◆ **DOCUMENT EXCERPT**:
■ ■ ■ ■

BEST PRACTICE ON PRIMARY KEYS

  • I have to use primary keys but they seem to be a bit lenghty.However they all provide meaningful Identification especially at the database level.They are not friendly especially on application side in searching,retrieving records etc.eg AE001200708HQW01 this key has got five meaningful segments,to me it seem to be weird as far as database design is concerned! what is the best practice to manipulate such primary keys?? Can I just leave it as it is???

    PLEASE HELP

  • My practice (best or not) is to replace lengthy text keys like the one you describe with a system assigned key...either a four or eight byte integer or a GUID if you like them better...and store your other value as an attribute.  Your joins to child tables will be easier but to query on the text key, you'll always have to join to the root table.  Also, if you have a very large volume of rows, you will definitely save space.

    Make sure to index the text key in the root table because most end-user queries will want to use it.

  • In my databases I usually assign an identity integer as a primary key or a combination of integers. If I have a string that is a natural key, such as e-mail address, I use an identity integer instead of the e-mail address. The reason for this is that if other tables use this field as part of a composite key an integer is smaller than an e-mail address. Using an integer also means that you get more records per page than if you use large string fields which means that the primary key will be smaller and accessed faster when you try to find a row in the table.

  • You will find strong opinions on both points of view.  And in all honesty there are pro's and con's to both approaches. 

    I believe that you should NEVER use a system generated key, when you can create a natural key.  Yes, your keys will get large.  Especially as you get further and further down the Parent-Child Tree.  However, what you will find is that lookup querys are almost non-existent.  However, the downside to this is that changing the Primary key is quite difficult then.  However, this should be an EXTREMELY RARE thing to do if you designed the DB correctly.

■ ■ ■ ■

◆ **RAW RECORDS**:
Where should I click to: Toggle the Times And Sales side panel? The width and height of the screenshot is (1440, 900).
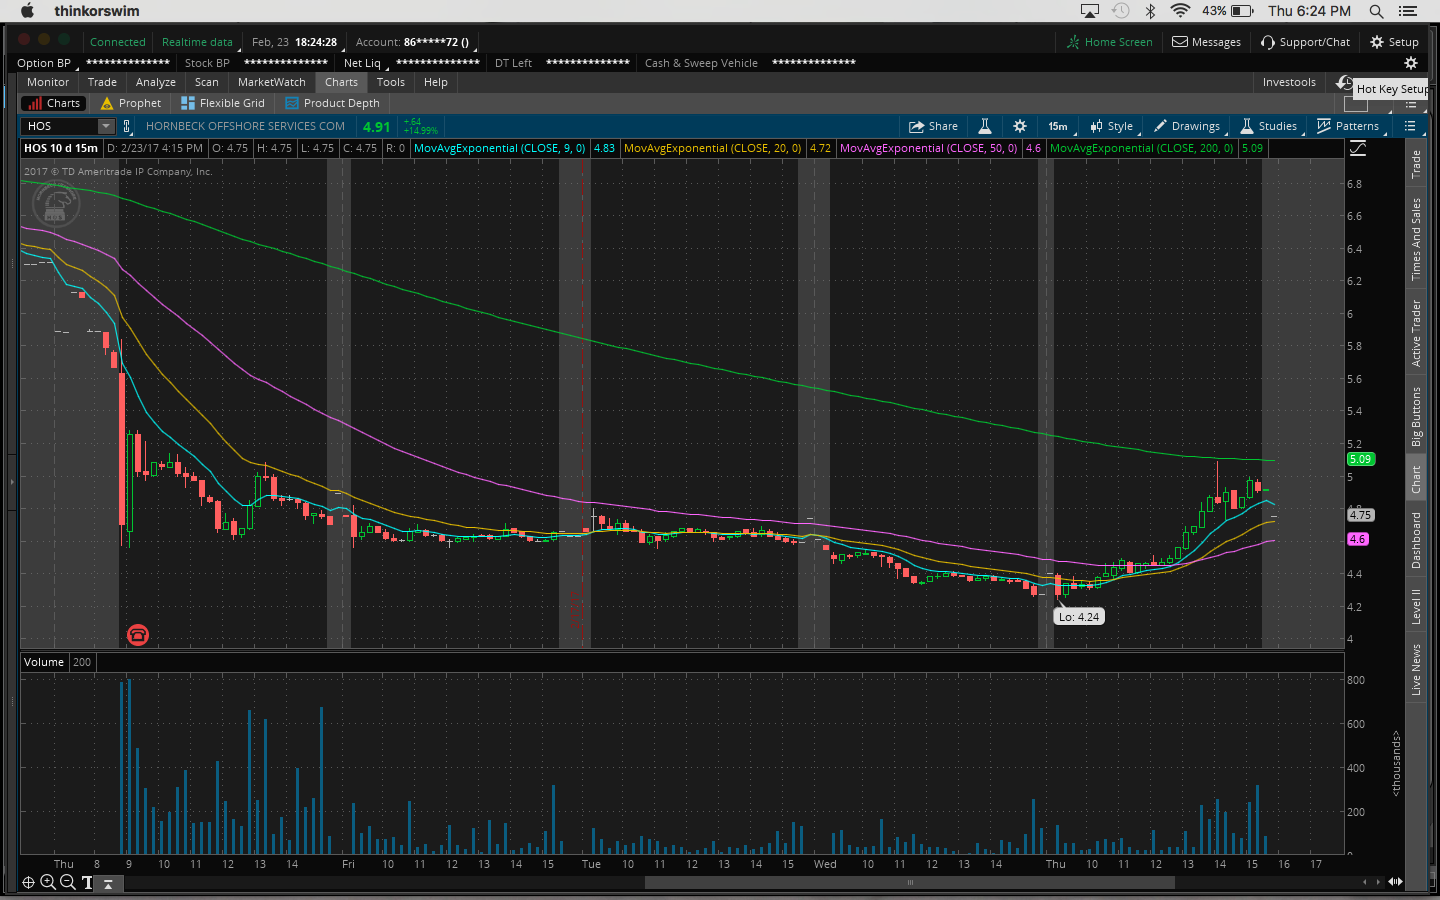tap(1416, 239)
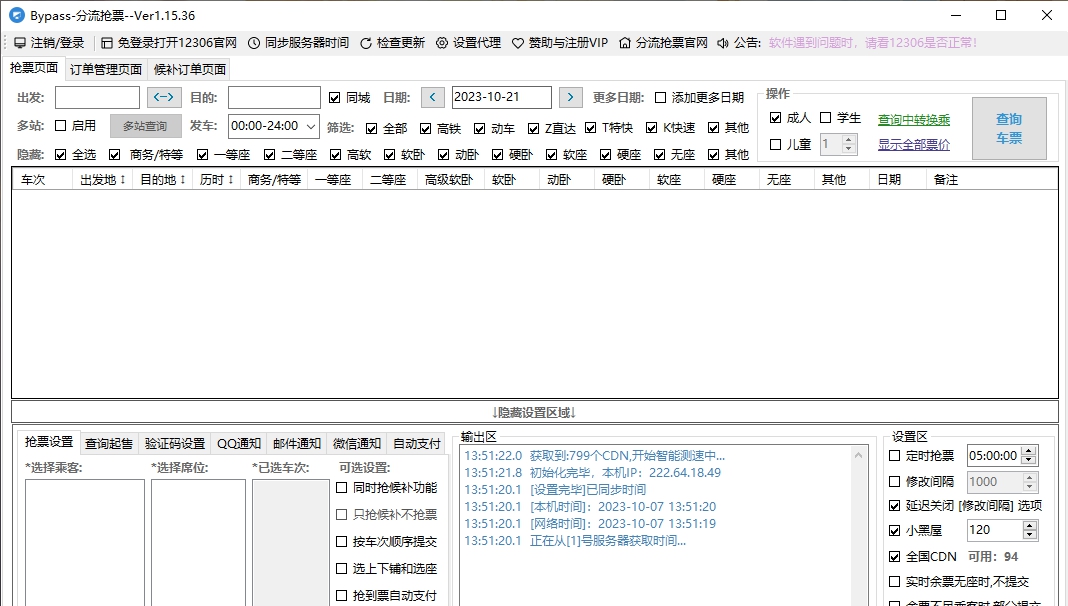The height and width of the screenshot is (606, 1068).
Task: Switch to 订单管理页面 tab
Action: click(105, 69)
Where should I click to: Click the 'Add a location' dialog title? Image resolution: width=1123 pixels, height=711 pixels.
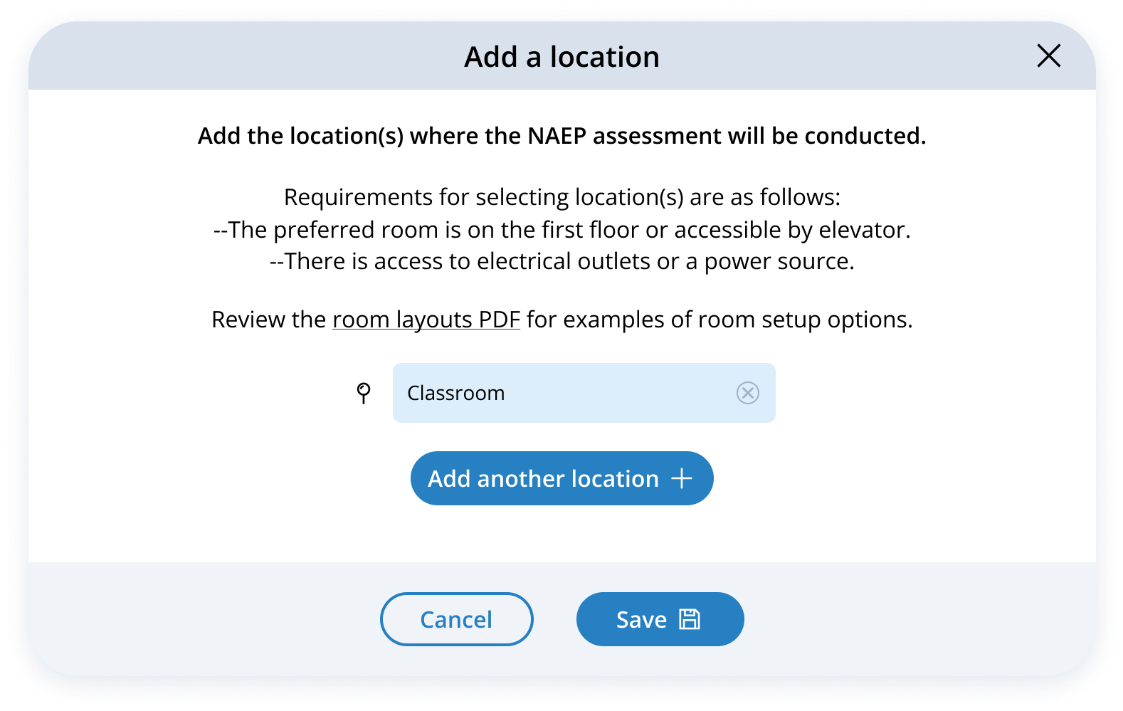(561, 57)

■ ■ ■ ■

◆ **TO BE DONE**:
**A)** Which key types do the replies in the primary-keys thread propose using in place of lengthy text keys or natural keys?
**B)** Can you repeat the primary-keys thread from "I believe that" to "the DB correctly.", swapping "natural key" for "business key"?

◆ **SOLUTIONS TO THE TASKS**:
**A)**
- Four-byte integer
- Eight-byte integer
- GUID
- Identity integer
- Combination of integers

**B)**
I believe that you should NEVER use a system generated key, when you can create a business key.  Yes, your keys will get large.  Especially as you get further and further down the Parent-Child Tree.  However, what you will find is that lookup querys are almost non-existent.  However, the downside to this is that changing the Primary key is quite difficult then.  However, this should be an EXTREMELY RARE thing to do if you designed the DB correctly.